Saturday, June 2, 2012

Men in Black III+


The plus in the title is not that we went to see more than one Men in Black (although you can bet that someone, somewhere, is writing a Men in Black IV). But it's to say that I went to more than just MIBIII this week. Anyway, Evan nearly swept the trailer game (although I called The Expendables II as the first trailer) with the aforementioned, Spiderman, and Total Recall. I only got The Great Gatsby. Which is being released in 3D. Sure, people say it adds a touch of surrealism to an adaptation of a book with surrealistic elements, but come on. If anyone is wondering about the unnecessariness of 3D, wonder no longer. It's totally unnecessary here. On a scale of one to ten, with one being absolutely pivotal and ten being totally unnecessary, the 3D in The Great Gatsby is a solid 15. In fact, from now on, unnecessariness will now be measured on a scale of one to The Great Gatsby in 3D. Well, I'm glad I got that off my chest.

Men in Black III opens with a cake, held by a woman. The cake jiggles. That's the kind of humour we're looking forward to? Whee. The cake is scanned, then walked by the woman to a jail cell in a very totalitarian-like prison. The cell belongs to that of Boris the Animal ("It's just Boris!") who uses the insect hiding in the cake to break out of prison. On the Moon!

Meanwhile, back on Earth, Agents J and K are having a conversation. Well, J is talking to K. K is ignoring him and being surly, which is his usual demeanour. And this movie is all about going back in time and finding out why K is so surly. Could it be that you pulled him away from his marriage for the second time? Nope. That's never even mentioned. In fact, there's a new romance thrown in back in 1969, just to further cloud the issue. Does no one writing this remember what happened 15 years ago? No? That's what I thought (sigh).

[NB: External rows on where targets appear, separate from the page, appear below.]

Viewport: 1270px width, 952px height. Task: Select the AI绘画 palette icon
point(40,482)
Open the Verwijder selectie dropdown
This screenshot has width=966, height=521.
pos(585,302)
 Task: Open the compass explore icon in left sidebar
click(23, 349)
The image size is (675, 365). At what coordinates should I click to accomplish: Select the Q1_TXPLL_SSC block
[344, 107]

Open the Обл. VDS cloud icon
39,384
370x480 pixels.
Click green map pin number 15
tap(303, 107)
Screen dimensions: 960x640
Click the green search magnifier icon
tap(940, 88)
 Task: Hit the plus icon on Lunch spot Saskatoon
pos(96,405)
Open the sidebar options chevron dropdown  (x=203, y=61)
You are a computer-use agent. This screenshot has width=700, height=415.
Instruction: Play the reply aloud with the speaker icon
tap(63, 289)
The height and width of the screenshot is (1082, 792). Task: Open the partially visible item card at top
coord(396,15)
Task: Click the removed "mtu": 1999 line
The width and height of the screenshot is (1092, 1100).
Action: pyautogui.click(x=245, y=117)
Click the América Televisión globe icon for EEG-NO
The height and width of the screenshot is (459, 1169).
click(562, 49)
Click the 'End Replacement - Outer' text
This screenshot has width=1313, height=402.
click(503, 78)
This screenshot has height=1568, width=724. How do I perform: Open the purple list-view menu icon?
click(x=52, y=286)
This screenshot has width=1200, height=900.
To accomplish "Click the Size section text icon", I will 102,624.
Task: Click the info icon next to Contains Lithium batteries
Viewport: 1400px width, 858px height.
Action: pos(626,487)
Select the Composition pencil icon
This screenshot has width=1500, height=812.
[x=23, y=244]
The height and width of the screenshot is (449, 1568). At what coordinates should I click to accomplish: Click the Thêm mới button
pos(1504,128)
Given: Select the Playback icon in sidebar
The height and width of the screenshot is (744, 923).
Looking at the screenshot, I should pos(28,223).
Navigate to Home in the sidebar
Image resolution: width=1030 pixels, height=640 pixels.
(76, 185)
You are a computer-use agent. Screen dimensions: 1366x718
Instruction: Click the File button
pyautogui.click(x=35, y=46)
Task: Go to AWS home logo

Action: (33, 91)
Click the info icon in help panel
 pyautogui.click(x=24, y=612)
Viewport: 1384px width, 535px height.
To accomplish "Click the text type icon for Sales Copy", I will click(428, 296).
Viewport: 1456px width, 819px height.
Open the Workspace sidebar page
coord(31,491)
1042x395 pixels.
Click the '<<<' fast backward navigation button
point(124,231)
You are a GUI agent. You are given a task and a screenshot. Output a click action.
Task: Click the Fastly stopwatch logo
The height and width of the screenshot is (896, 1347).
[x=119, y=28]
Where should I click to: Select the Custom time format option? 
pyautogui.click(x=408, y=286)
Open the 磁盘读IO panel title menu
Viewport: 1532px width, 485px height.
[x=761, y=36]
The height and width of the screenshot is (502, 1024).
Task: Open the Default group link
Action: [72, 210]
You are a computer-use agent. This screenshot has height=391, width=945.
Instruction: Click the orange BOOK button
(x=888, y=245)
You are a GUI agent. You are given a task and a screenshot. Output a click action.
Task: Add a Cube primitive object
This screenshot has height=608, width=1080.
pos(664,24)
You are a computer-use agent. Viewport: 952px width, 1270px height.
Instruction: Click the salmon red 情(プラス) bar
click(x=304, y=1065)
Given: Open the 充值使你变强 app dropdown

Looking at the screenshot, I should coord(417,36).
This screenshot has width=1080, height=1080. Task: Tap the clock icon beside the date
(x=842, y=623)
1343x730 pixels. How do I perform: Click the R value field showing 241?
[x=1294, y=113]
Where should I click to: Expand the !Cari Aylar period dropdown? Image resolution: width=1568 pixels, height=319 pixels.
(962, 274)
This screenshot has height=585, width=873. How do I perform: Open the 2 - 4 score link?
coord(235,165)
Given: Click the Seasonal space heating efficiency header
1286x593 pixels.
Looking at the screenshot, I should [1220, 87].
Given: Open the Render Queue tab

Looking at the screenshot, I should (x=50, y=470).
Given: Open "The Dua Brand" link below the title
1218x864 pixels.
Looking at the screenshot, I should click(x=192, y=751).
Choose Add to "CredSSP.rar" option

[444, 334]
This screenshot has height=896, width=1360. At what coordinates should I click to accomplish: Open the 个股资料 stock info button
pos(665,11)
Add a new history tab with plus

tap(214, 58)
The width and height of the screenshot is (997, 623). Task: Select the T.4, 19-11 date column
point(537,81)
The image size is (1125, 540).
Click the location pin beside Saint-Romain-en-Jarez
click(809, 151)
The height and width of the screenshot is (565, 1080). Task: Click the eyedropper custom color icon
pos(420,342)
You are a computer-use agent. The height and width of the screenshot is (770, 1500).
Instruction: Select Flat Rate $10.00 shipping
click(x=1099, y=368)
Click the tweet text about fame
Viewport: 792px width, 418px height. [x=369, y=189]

Time travel is involved, complete with all of its paradoxes that are glossed over or ignored entirely. Jokes are involved, most of which are pretty lame, and said with about as much effort as one would expect lame jokes to be told. It's like everyone in this movie just mailed it in. There are some good jokes ("Sir, you should meet the Viagrans. They have a revolutionary new pill!") but they are few and far between.

The movie does pick up a bit as it goes along, and it has a surprisingly emotional moment near the end that sort of explains K's surliness, but not all of it (and no, it's not Tommy Lee Jones realizing that despite being a far better actor than Will Smith, he'll never make Fresh Prince level money).

This movie is blah. That's about the best way to describe it. I'm not sure who it's supposed to appeal to. Teenagers without my level of sophistication? (oh wow, that got egotistical). I can't imagine I'd like this movie any more when I was 15. So I give a DVD rating, and that's probably on the generous side.


On the plus side, then next night was much more entertaining. Although Evan couldn't come, I went to see FUGLY, a play put on by The Janes, to which one of my friends belongs (what a clunky sentence structure. Never mind splitting infinitives, I may have murdered one). FUGLY had vastly better jokes than MIBIII, and the message was more on point in today's world.

FUGLY's about a women (Perdita) who's misplaced her mind. So she goes looking for it with the help of Echo and the various people she meets along the way. It was much trippier than I imagined when it was first described to me ("It'll be about womens body issues"). Sort like a cross between Alice in Wonderland and a particularly cutting Jenny Craig ad. I'd like to think I'm above such petty judgements based on looks, but then the play probably wouldn't have been so uncomfortable. So even though women will identify with the play a lot more, I know there are some things I need to keep in mind as well. No rating for the play, and I don't think you'll get the chance to see it, since the last showing is tonight. But hey, maybe you can pay them to put it on for you, since they're all struggling artists and all. You know, if you make Fresh Prince level money.

1 comment:

  1. I can't believe you didn't enjoy MIB3 - so much fun! Mandi & I went to see it , and we both thought it was at least at, if not surpassing, the level of the original. So many great jokes, "Mommy, the president's drinking my chocolate milk!" "Just because you see a black man in a nice car doesn't mean he stole it. Okay, I stole this one, but..."

    Having just read Jack McDevitt's "Time Travellers Never Die", I was prepared for some temporal hijinks, but I think the only time they ever screwed up was the jump from the gantry near the end.

    Honestly, I'm going to buy this on BD as soon as it comes out and watch it again right away.